Document extract –
*****
Gin and juice is a fruity cocktail made from gin (preferably of the English brand Tanqueray) and fruit juice, with simple syrup added for additional sweetness.

In popular culture 
The gin and juice has inspired the popular hip hop song "Gin and Juice" by Snoop Dogg, Snoop Dogg's most-streamed (on Spotify) song from his 1993 debut album Doggystyle. The lyrics to the song "California Gurls" by Katy Perry has a reference to the drink with the lyrics in question: "Sippin' gin and juice / Laying underneath the palm trees". The lyrics of the song "Hands to Myself", by Selena Gomez, also makes reference to it.
*****
Exercise set –
1 > Quote the gin and juice article word for word, beginning at the words "Gin and juice is" and stopping after "reference to it.".
2 > Write the next part of the gin and juice article, picking up after its final sentence.
The data has no connection to the gin and juice article.

Information supplied –
*****
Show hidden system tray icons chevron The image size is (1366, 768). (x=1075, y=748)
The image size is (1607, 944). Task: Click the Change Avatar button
*****
Per-task outputs –
1 >
Gin and juice is a fruity cocktail made from gin (preferably of the English brand Tanqueray) and fruit juice, with simple syrup added for additional sweetness.

In popular culture 
The gin and juice has inspired the popular hip hop song "Gin and Juice" by Snoop Dogg, Snoop Dogg's most-streamed (on Spotify) song from his 1993 debut album Doggystyle. The lyrics to the song "California Gurls" by Katy Perry has a reference to the drink with the lyrics in question: "Sippin' gin and juice / Laying underneath the palm trees". The lyrics of the song "Hands to Myself", by Selena Gomez, also makes reference to it.

2 >
Kiss Me More by Doja Cat (feat. SZA) also makes a reference to the drink: "taste breakfast, lunch, and gin and juice". The song "Ballad of Herman Dune (High on Rye & Lost at Sea)" by the group "Herman Dune" also makes reference to the drink: "I use to dream of the LBC. Watching Snoop Dogg in the MTV. Now I miss my youth and I miss my tooth. But I'm cruising and sipping on Gin&Juice".
On Miranda Lambert's 2022 album Palomino, the song "Scenes" (co-written by Lambert and songwriters Natalie Hemby & Luke Dick) includes the line "Got a gin and juice at the Satellite Inn."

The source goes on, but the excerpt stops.